Print all entries precisely as they are written.
Records shown START
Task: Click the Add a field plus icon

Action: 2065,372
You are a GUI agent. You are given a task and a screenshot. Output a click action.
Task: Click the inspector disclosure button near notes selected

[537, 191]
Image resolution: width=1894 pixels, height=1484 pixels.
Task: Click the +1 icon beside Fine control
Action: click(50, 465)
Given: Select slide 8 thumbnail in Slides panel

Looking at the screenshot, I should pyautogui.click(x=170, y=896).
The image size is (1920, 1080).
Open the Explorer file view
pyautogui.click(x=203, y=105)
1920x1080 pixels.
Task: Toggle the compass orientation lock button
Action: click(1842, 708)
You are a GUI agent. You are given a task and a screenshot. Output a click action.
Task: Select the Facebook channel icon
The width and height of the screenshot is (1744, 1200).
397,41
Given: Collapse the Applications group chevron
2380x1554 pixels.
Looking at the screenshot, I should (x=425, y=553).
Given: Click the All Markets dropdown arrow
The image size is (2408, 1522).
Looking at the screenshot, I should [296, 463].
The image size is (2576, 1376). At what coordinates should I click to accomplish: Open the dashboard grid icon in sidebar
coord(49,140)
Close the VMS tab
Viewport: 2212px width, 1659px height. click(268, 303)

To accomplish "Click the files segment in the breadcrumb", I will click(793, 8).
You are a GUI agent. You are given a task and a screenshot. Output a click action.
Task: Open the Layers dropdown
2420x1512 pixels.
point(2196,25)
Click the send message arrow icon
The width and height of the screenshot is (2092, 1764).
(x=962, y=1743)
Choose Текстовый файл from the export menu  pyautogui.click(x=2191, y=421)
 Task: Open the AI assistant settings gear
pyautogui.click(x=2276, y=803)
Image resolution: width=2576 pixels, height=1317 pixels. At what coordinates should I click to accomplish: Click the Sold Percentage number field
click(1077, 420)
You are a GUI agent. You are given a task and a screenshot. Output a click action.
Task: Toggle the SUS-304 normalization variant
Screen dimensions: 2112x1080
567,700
Records shown END
**Exercise answer:**
Task: Click the Add a field plus icon

Action: 2065,372
You are a GUI agent. You are given a task and a screenshot. Output a click action.
Task: Click the inspector disclosure button near notes selected

[537, 191]
Image resolution: width=1894 pixels, height=1484 pixels.
Task: Click the +1 icon beside Fine control
Action: click(50, 465)
Given: Select slide 8 thumbnail in Slides panel

Looking at the screenshot, I should pyautogui.click(x=170, y=896).
The image size is (1920, 1080).
Open the Explorer file view
pyautogui.click(x=203, y=105)
1920x1080 pixels.
Task: Toggle the compass orientation lock button
Action: click(1842, 708)
You are a GUI agent. You are given a task and a screenshot. Output a click action.
Task: Select the Facebook channel icon
The width and height of the screenshot is (1744, 1200).
397,41
Given: Collapse the Applications group chevron
2380x1554 pixels.
Looking at the screenshot, I should (x=425, y=553).
Given: Click the All Markets dropdown arrow
The image size is (2408, 1522).
Looking at the screenshot, I should [296, 463].
The image size is (2576, 1376). At what coordinates should I click to accomplish: Open the dashboard grid icon in sidebar
coord(49,140)
Close the VMS tab
Viewport: 2212px width, 1659px height. click(268, 303)

To accomplish "Click the files segment in the breadcrumb", I will click(793, 8).
You are a GUI agent. You are given a task and a screenshot. Output a click action.
Task: Open the Layers dropdown
2420x1512 pixels.
point(2196,25)
Click the send message arrow icon
The width and height of the screenshot is (2092, 1764).
(x=962, y=1743)
Choose Текстовый файл from the export menu  pyautogui.click(x=2191, y=421)
 Task: Open the AI assistant settings gear
pyautogui.click(x=2276, y=803)
Image resolution: width=2576 pixels, height=1317 pixels. At what coordinates should I click to accomplish: Click the Sold Percentage number field
click(1077, 420)
You are a GUI agent. You are given a task and a screenshot. Output a click action.
Task: Toggle the SUS-304 normalization variant
Screen dimensions: 2112x1080
567,700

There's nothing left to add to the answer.